* RECORDS PROVIDED *

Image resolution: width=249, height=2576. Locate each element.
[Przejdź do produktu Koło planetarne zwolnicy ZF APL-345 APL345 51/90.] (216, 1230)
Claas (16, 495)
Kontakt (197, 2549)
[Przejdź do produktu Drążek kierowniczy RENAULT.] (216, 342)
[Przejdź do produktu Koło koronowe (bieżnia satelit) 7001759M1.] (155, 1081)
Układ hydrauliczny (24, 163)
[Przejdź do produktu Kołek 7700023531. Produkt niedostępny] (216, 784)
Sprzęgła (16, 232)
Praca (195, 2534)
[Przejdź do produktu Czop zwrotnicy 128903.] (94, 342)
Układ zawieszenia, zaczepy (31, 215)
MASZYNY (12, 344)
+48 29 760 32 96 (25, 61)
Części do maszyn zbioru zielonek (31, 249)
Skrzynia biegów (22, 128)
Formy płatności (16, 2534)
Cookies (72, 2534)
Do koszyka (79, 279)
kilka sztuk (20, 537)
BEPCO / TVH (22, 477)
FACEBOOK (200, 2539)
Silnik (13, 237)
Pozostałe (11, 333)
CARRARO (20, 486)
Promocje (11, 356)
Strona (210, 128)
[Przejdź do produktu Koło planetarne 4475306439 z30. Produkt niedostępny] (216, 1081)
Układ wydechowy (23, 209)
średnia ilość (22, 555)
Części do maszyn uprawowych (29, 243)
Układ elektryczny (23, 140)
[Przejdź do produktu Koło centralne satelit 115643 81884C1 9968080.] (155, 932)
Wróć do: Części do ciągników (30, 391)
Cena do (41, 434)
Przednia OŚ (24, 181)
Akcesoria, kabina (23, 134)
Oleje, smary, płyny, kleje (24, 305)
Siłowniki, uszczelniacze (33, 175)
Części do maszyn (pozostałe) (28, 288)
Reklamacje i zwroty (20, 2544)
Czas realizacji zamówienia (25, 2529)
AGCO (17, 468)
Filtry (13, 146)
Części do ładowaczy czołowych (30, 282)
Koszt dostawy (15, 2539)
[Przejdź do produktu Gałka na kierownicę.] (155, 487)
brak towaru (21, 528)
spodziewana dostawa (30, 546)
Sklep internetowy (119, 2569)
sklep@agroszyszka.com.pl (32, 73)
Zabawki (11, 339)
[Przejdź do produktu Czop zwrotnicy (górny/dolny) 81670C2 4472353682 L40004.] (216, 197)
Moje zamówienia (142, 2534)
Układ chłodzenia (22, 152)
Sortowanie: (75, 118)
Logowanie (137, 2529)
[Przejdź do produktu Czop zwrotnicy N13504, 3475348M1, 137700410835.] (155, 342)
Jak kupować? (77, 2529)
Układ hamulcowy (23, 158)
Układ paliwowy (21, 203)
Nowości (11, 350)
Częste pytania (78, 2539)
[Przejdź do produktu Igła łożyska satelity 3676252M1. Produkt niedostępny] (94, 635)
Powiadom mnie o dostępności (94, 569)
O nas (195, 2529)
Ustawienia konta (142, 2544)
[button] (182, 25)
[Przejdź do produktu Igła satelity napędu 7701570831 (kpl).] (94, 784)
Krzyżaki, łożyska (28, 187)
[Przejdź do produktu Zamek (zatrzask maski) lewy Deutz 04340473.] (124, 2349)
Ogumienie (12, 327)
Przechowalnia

* TASK TO CARRY OUT *
Go through the records above and, whenever a line includes the word "Igła", copy it.

* WRITTEN SOLUTION *
[Przejdź do produktu Igła łożyska satelity 3676252M1. Produkt niedostępny] (94, 635)
[Przejdź do produktu Igła satelity napędu 7701570831 (kpl).] (94, 784)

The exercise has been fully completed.